■ Work order ■
Pick each line that has "agent" out of the records.

Pixel coordinate grounding data:

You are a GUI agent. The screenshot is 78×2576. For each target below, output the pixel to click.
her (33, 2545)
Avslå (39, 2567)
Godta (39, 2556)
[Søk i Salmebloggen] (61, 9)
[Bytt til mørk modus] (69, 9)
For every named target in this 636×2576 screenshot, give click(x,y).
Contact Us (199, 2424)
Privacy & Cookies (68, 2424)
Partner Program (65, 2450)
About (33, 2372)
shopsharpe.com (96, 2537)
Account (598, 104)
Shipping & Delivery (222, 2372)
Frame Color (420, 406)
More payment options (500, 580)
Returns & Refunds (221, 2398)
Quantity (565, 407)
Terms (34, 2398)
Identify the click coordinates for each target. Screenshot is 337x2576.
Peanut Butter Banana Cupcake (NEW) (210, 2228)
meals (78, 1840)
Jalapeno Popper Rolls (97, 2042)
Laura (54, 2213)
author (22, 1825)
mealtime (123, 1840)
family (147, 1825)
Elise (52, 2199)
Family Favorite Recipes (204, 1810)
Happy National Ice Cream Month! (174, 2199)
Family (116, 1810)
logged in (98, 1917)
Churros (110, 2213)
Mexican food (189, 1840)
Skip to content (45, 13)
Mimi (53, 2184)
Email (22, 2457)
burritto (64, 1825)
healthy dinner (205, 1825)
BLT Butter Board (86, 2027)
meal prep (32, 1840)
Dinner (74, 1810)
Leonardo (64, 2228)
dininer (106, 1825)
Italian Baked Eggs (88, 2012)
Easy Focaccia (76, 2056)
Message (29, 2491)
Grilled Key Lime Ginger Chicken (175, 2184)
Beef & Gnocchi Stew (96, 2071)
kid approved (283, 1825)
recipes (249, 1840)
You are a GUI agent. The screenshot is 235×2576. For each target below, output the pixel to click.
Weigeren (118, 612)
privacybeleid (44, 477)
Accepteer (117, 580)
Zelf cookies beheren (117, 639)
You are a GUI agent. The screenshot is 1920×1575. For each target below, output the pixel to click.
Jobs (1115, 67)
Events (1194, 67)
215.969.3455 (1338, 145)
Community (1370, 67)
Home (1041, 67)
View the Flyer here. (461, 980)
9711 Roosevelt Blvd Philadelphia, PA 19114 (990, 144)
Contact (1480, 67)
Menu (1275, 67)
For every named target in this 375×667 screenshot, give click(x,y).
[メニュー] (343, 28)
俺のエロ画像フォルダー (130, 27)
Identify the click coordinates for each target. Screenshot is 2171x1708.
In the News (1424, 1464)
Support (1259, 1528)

■ Exercise answer ■
You are a GUI agent. The screenshot is 78×2576. For each target below, output the pixel to click.
You are a GUI agent. The screenshot is 235×2576. For each target below, output the pixel to click.
You are a GUI agent. The screenshot is 1920×1575. For each target below, output the pixel to click.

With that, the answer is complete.